I’ve never understood pigeon haters who dismiss them as flying rats. First, even if that were an apt comparison, how is that a bad thing? Rodents with wings? Adorable! Second, what’s wrong with a pigeon–in its place? They’re not unattractive–sort of shimmery. They make sweet, comforting noises, like your mother might make while cradling your head to her bosom. Best of all, they provide free entertainment to tire out your child. (Assuming your child is still young enough to be gullible.)

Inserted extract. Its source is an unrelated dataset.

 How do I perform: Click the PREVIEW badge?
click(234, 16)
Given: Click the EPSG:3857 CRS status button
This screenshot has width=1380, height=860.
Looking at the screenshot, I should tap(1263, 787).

When I was little, my mother’s mantra referring to all things feathered or furred was if you can catch it, you can keep it. Now, my mother was not a dumb woman. Not once did we go home with suitcases stuffed with pigeons, swans, feral cats, foxes, or ducklings–but not for lack of trying.
When we took 3-year-old Granuaile to Iceland and Germany this year, we quickly learned that her energy was not well-suited to tiny European hotels. We tried to get her to kick a ball around or run in circles. Get your ya-yas out, we’d tell her, but whether she was uninspired or self-conscious, she refused to do it.
Conveniently, every town seemed to have a square full of pigeons. She chased pigeons in Reykjavik, despite the buffeting winds. She chased pigeons in Munich in the fall sunshine.
She donned her fleece hat that made her look like a knight-errant and chased pigeons in Füssen and Rothenberg ob der Tauber.
She couldn’t believe her luck. The trip was an otherwise endless parade of don’ts and hushes. Here were pigeons and I didn’t mind if she ran screaming into them, her arms wide apart, ready to grab if even the smallest feather slipped through her fingers. Really, Mommy? Really, I can? she’d ask. Of course you may, I’d say, and if you catch one, you can keep it.